出て行く様子もなく、ただ、彼女は黄昏ているようだ。
遠くから聞こえるエンジン音に何か思うところがあるのかもしれなかった。
−−あれは、あなたを探しているんじゃないの。
そんな言葉すら、野暮に思えた。

通称、ぽん軒という中華料理屋で鍋を振るう本多涼を知り、そこでバイトする美馬と出会った。みな、同じ高校の生徒だというのもあるし、先から常連だった甲埜美南が全員をつないだ。美馬が家にいても暇だろうから、と連れてきていたのが涼海だった。
紫歩は、場の空気というものに非常に敏感だった。ラーメンを美味しく食べながらも、三人の軽快なトークに、何か引っかかるものを感じた。
美南に連れられてやってきたのは、五月ごろだったか。次は美術部の腐れ縁と来るか、と思っている中で、紫歩は自分の中に美南への想いがあることを自覚していた。
隣でエビチリをちまちま食べる自分の視線と、あの三人が互いに向ける自然の色は、おんなじだった。
三角関係、か。
きっと報われない。誰か一人は不幸になる。だったら一生、終わりも始まりもない緩やかな関係の中で朽ちてゆけばいいのだ。

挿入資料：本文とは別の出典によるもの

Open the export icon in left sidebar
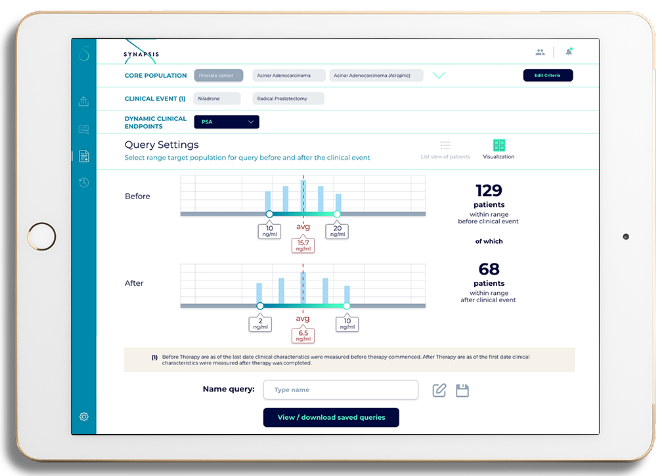Image resolution: width=662 pixels, height=476 pixels. click(x=84, y=100)
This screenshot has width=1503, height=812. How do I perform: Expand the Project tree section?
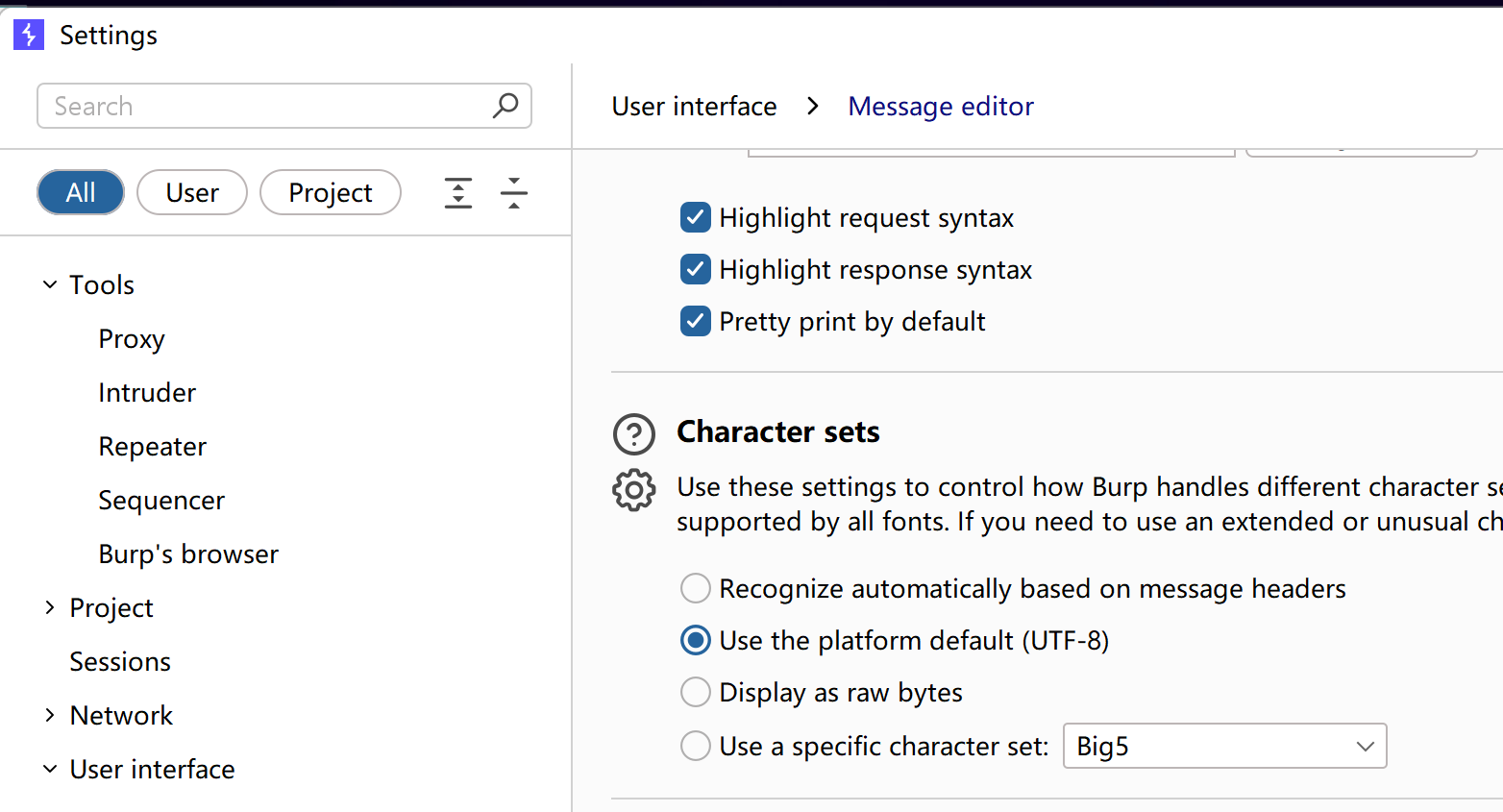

なんら親しくない人間たちの恋模様など知ったこっちゃない、と思えど、気にはなっていた。
そのうち、紫歩は思い詰めるあまり心因性の摂食障害を患った。傾向は中学の頃からあったが、倒れるまでになったのは、ひとえに美南への恋に苦しんだからだ。
素直になれない。息が詰まるほどの優しさに、息ができなくなる。永遠なんてあるのだろうか、彼女の優しさは恋情なのだろうか。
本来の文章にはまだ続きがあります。